Speaker
Description
The values of fundamental physical constants are crucial for testing current theories and their possible extensions. It is not widely appreciated that determining the constants is quite sensitive to how data and theory are selected, and how theoretical and experimental uncertainties are treated. There exists no universal definition of the “best” procedures or constants. Procedures dedicated to finding constants with the highest possible precision generally select data that confirms the theory. Contrary to perceptions, the theory is not tested at the same level as the uncertainties of fitted parameters. The uncertainties found under a given procedure also cannot reliably constrain parameter variations from different procedures.

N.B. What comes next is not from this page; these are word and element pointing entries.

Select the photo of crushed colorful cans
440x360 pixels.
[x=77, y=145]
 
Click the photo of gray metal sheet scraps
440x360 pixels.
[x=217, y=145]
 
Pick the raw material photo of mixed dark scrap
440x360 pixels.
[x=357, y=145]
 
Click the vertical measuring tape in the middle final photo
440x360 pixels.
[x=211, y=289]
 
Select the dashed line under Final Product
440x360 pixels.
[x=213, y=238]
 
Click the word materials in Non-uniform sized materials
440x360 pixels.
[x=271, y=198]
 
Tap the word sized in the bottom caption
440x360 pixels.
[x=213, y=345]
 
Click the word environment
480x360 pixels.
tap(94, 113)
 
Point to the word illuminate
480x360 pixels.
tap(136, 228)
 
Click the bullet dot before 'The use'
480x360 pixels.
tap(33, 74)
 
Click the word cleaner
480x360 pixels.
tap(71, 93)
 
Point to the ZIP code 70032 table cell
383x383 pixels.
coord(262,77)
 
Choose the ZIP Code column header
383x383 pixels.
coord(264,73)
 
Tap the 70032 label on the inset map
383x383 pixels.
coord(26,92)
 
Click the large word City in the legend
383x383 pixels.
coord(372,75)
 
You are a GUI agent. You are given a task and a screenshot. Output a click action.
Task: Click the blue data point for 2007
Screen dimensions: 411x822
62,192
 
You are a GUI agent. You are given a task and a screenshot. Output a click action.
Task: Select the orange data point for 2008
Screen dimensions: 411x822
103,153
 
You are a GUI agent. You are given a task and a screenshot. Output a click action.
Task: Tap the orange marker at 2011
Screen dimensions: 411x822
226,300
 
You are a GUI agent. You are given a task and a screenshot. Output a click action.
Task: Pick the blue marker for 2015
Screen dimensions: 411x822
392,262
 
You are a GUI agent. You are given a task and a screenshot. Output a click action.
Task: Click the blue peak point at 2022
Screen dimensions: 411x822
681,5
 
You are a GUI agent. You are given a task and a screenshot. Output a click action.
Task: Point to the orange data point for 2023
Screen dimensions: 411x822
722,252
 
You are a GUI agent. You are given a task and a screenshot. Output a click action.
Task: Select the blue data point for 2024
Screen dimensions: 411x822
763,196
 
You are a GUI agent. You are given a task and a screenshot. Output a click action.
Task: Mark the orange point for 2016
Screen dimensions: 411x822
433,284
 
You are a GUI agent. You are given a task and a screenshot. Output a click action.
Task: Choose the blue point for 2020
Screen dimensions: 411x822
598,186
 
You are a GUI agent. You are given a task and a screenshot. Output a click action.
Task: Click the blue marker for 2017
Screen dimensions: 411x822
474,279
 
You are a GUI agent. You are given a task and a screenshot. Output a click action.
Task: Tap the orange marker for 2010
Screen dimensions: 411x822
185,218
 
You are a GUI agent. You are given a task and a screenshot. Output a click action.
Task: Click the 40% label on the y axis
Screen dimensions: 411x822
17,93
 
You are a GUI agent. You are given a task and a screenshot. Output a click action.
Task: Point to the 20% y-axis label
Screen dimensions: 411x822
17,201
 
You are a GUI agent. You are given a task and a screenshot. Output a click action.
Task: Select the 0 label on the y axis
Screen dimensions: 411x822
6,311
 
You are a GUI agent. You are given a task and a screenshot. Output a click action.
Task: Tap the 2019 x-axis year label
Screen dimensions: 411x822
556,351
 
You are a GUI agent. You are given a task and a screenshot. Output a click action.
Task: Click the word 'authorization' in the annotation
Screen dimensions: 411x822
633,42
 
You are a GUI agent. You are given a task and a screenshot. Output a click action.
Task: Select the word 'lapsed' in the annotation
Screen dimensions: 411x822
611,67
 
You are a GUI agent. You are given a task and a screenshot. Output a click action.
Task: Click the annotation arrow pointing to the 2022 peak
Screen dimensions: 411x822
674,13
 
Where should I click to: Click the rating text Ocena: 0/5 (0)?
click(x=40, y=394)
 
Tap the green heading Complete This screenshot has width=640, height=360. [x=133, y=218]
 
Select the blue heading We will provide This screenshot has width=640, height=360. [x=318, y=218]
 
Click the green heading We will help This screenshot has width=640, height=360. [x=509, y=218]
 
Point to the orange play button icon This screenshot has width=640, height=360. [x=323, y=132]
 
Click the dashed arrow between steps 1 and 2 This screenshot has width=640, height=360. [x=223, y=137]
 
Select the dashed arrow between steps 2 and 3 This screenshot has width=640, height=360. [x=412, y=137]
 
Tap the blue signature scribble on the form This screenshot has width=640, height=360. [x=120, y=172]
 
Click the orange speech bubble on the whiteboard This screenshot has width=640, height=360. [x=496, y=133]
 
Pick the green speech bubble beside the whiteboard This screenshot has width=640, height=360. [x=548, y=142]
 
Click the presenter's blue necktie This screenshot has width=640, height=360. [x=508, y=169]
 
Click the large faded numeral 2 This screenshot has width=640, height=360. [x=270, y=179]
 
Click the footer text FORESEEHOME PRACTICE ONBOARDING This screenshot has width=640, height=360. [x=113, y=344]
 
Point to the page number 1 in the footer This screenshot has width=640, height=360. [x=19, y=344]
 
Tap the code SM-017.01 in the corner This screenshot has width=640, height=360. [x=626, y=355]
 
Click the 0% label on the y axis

Determining physical constants cannot consistently be done piecemeal, but needs global fits incorporating the shifting relationships between theory and data. We claim it is scientifically productive to include generic alternatives in global fits, if only to test sensitivity to their effects. Since all the constants are coupled, it is generally necessary to re-do global fits to place self-consistent limits on alternative theory parameters, or make discovery claims. Yet the procedural universe where QED and Standard Model theory are defined to be “exact” permits no alternatives. We propose a new mechanism where dependence on data selection, theory, and procedural decision can be explored community-wide. We constructed Constant Finder (http://www.constantfinder.org), a comprehensive automated code and user interface available to anyone via the website with the same name. The site allows users to make their own procedural decisions, adjust experimental and theoretical values and uncertainties, and pose alternatives to theory within several global data-fitting frameworks. Anyone interested can determine the fundamental constants on the basis of data, uncertainties, and theory inputs of their choosing.